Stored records
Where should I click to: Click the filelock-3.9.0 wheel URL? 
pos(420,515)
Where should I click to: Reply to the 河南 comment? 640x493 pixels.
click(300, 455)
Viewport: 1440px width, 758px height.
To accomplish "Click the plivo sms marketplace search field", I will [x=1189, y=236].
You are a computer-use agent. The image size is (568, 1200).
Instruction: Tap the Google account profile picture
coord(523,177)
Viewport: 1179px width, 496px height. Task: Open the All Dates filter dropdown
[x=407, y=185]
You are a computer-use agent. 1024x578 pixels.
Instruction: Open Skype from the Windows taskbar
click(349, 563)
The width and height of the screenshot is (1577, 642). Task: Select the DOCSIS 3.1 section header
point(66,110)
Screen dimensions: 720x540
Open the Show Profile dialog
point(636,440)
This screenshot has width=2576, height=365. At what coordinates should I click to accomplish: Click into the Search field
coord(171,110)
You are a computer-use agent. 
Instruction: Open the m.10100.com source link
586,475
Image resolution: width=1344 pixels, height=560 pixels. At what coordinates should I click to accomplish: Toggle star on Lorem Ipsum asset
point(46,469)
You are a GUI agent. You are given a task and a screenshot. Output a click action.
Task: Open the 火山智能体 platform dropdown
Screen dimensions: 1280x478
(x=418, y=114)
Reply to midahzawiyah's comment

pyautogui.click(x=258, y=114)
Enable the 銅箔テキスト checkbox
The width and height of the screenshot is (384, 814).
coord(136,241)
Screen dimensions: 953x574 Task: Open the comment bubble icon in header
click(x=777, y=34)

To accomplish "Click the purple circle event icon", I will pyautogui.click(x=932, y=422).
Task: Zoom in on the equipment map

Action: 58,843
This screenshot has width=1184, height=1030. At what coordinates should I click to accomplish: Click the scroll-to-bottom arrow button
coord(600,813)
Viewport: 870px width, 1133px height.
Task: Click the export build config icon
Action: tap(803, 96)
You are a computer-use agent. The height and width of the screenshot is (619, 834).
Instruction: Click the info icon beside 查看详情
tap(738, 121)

* _DESCRIPTION OF THE TASK_
Locate the lines above that contain "computer" and copy them.

* _RESULT FOR THIS EXERCISE_
You are a computer-use agent. The image size is (568, 1200).
You are a computer-use agent. 1024x578 pixels.
You are a computer-use agent. 
You are a computer-use agent. The height and width of the screenshot is (619, 834).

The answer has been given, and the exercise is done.